Suppose we have an AverageRepository class with the following save() method that writes results to our database:

CompletionStage<Double> save(Double average) {
    return CompletableFuture.supplyAsync(() -> {
        // write to database
        return average;
    });
}

Now, we want to create a Sink operation that use this method to save the results of our Flow processing. To create our Sink, we first need to create a Flow that takes a result of our processing as the input type. Next, we want to save all our results to the database.

Again, we do not care about ordering of the elements, so we can perform the save() operations in parallel using the mapAsyncUnordered() method.

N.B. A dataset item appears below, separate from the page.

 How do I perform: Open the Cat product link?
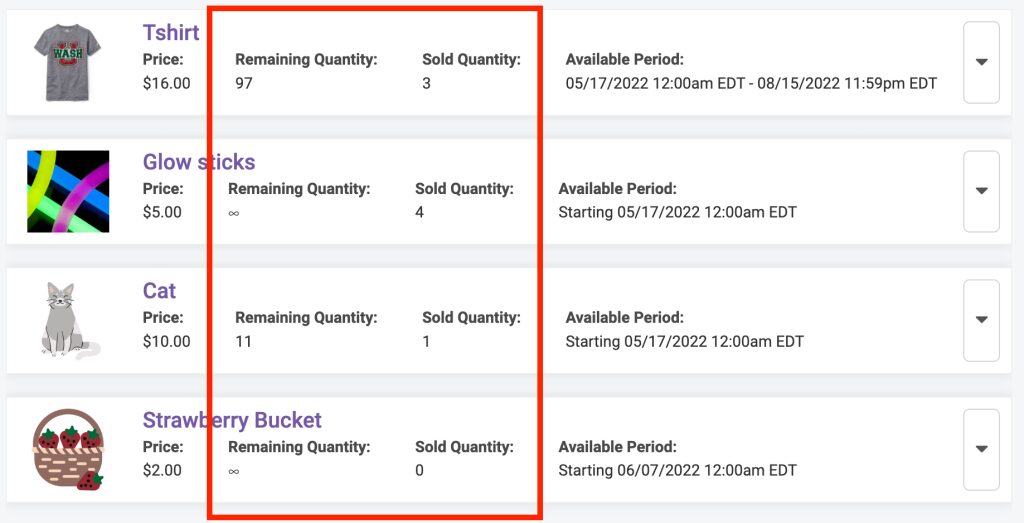(x=159, y=291)
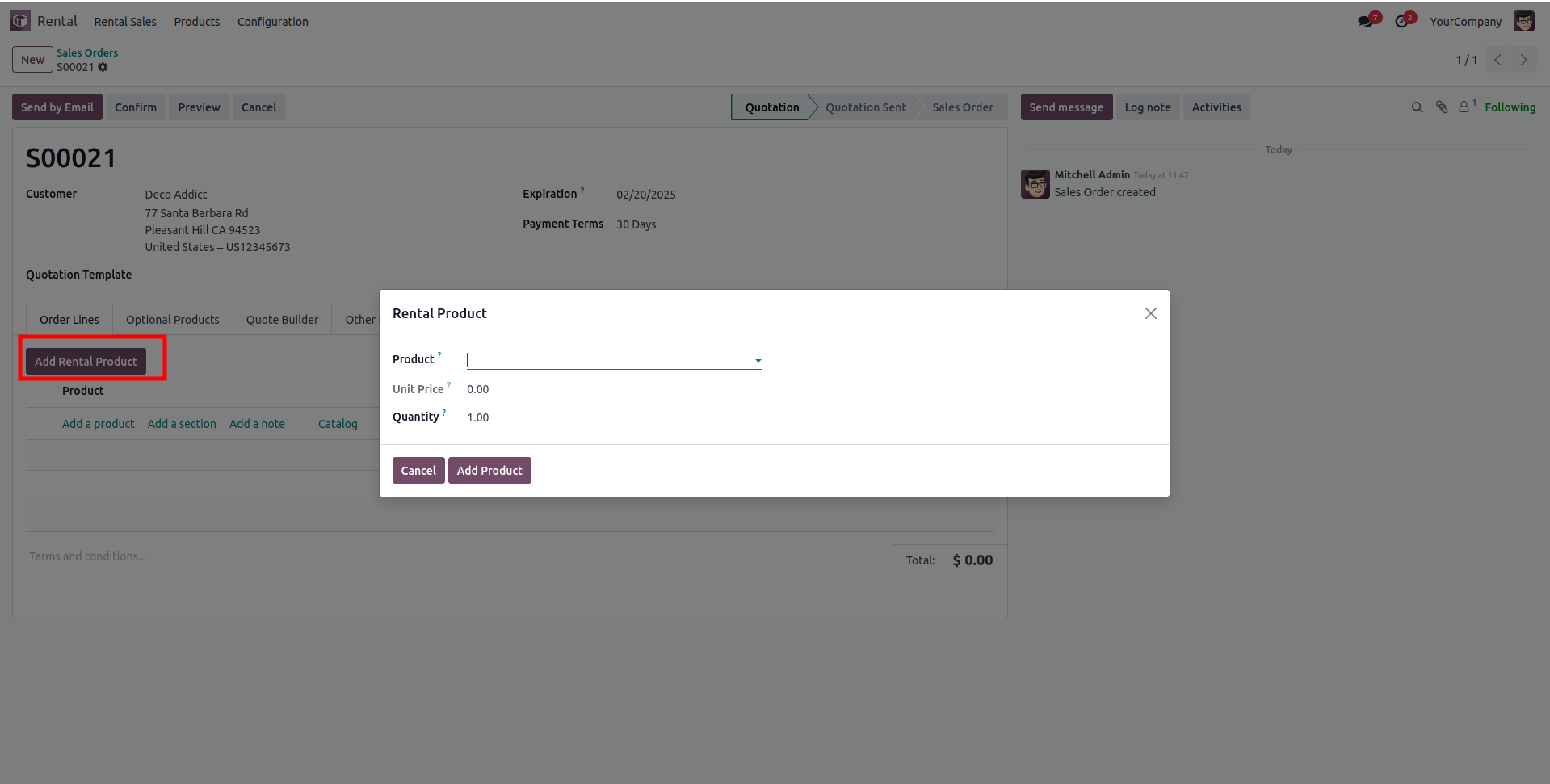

To create a Sink from the Flow we need to call the toMat() with Sink.ignore() as a first argument and Keep.right() as the second because we want to return a status of the processing:

private Sink<Double, CompletionStage<Done>> storeAverages() {
    return Flow.of(Double.class)
      .mapAsyncUnordered(4, averageRepository::save)
      .toMat(Sink.ignore(), Keep.right());
}

6. Defining a Source for Flow

The last thing that we need to do is to create a Source from the input String. We can apply a calculateAverage() Flow to this source using the via() method.

Then, to add the Sink to the processing, we need to call the runWith() method and pass the storeAverages() Sink that we just created:

CompletionStage<Done> calculateAverageForContent(String content) {
    return Source.single(content)
      .via(calculateAverage())
      .runWith(storeAverages(), ActorMaterializer.create(actorSystem))
      .whenComplete((d, e) -> {
          if (d != null) {
              System.out.println("Import finished ");
          } else {
              e.printStackTrace();
          }
      });
}

Note that when the processing is finished we are adding the whenComplete() callback, in which we can perform some action depending on the outcome of the processing.

7. Testing Akka Streams

We can test our processing using the akka-stream-testkit.

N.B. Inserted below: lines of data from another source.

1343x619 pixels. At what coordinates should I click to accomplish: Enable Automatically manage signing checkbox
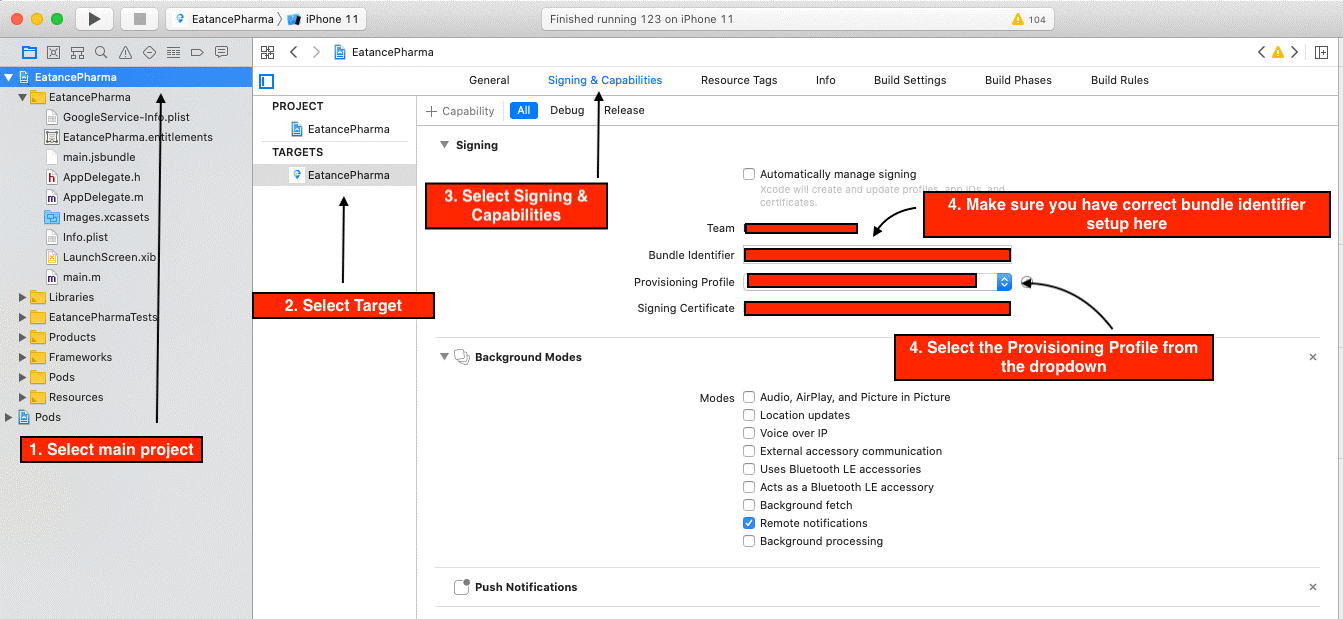click(749, 174)
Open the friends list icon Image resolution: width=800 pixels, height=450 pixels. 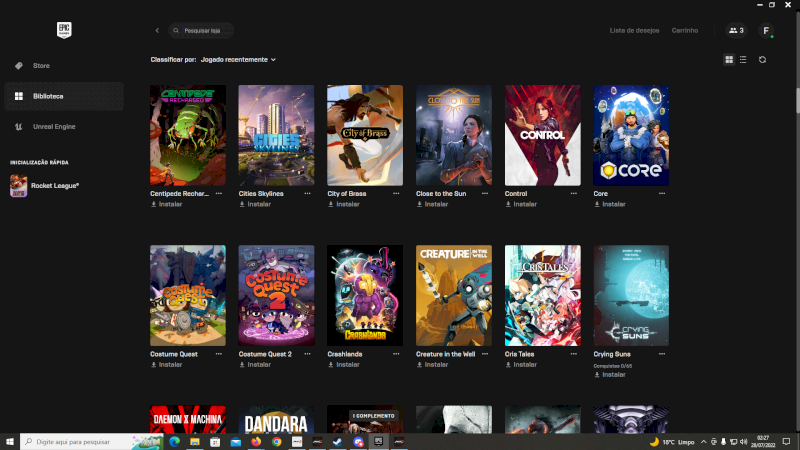(736, 31)
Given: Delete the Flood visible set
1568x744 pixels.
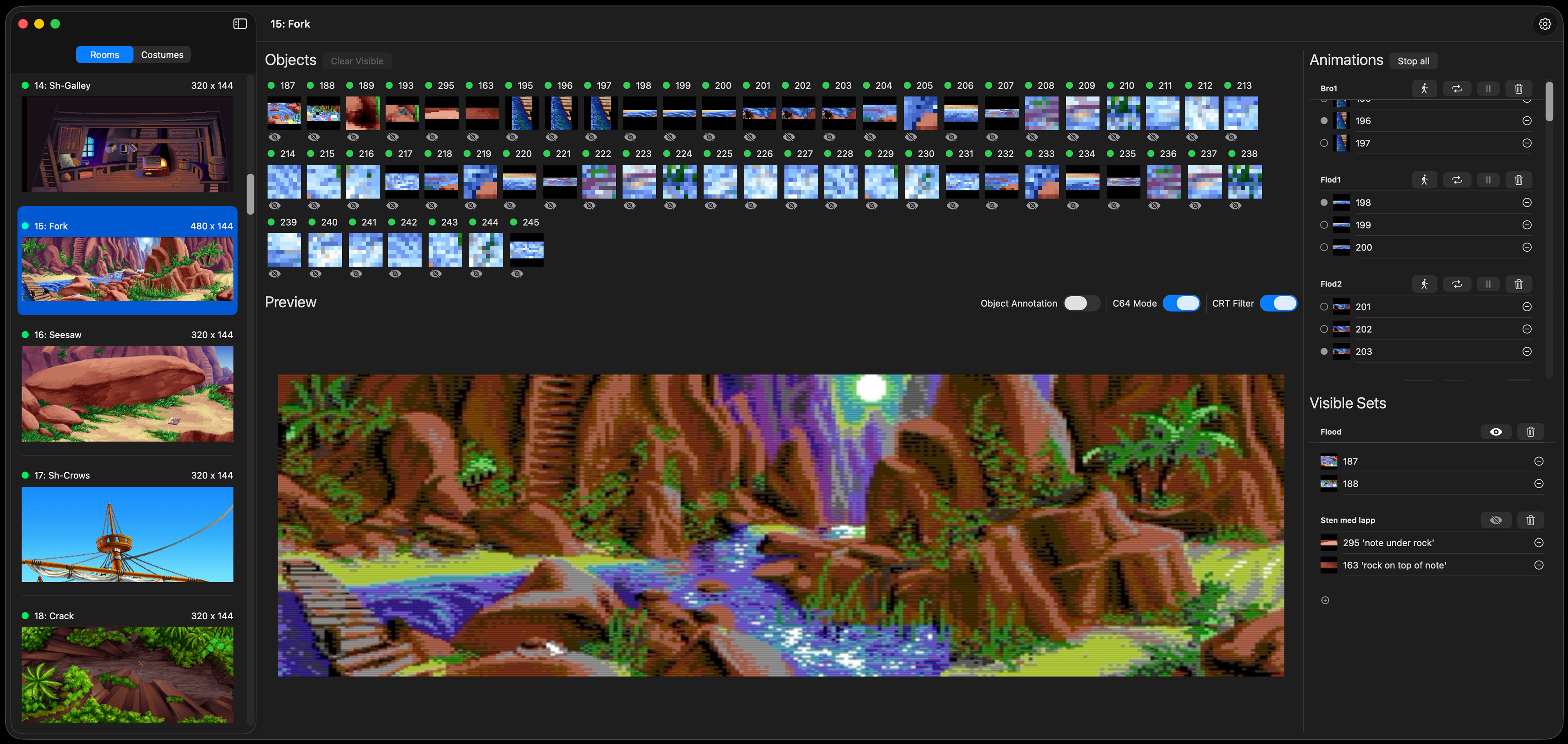Looking at the screenshot, I should [1530, 432].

The best way to test the actual logic of the processing is to test all Flow logic and use TestSink to trigger the computation and assert on the results.

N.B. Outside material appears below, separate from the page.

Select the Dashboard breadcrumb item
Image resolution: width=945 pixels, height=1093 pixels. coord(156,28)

In our test, we are creating the Flow that we want to test, and next, we are creating a Source from the test input content:

@Test
public void givenStreamOfIntegers_whenCalculateAverageOfPairs_thenShouldReturnProperResults() {
    // given
    Flow<String, Double, NotUsed> tested = new DataImporter(actorSystem).calculateAverage();
    String input = "1;9;11;0";

    // when
    Source<Double, NotUsed> flow = Source.single(input).via(tested);

    // then
    flow
      .runWith(TestSink.probe(actorSystem), ActorMaterializer.create(actorSystem))
      .request(4)
      .expectNextUnordered(5d, 5.5);
}

We are checking that we are expecting four input arguments, and two results that are averages can arrive in any order because our processing is done in the asynchronous and parallel way.

8. Conclusion

In this article, we were looking at the akka-stream library.

We defined a process that combines multiple Flows to calculate moving average of elements. Then, we defined a Source that is an entry point of the stream processing and a Sink that triggers the actual processing.

Finally, we wrote a test for our processing using the akka-stream-testkit.

The implementation of all these examples and code snippets can be found in the GitHub project – this is a Maven project, so it should be easy to import and run as it is.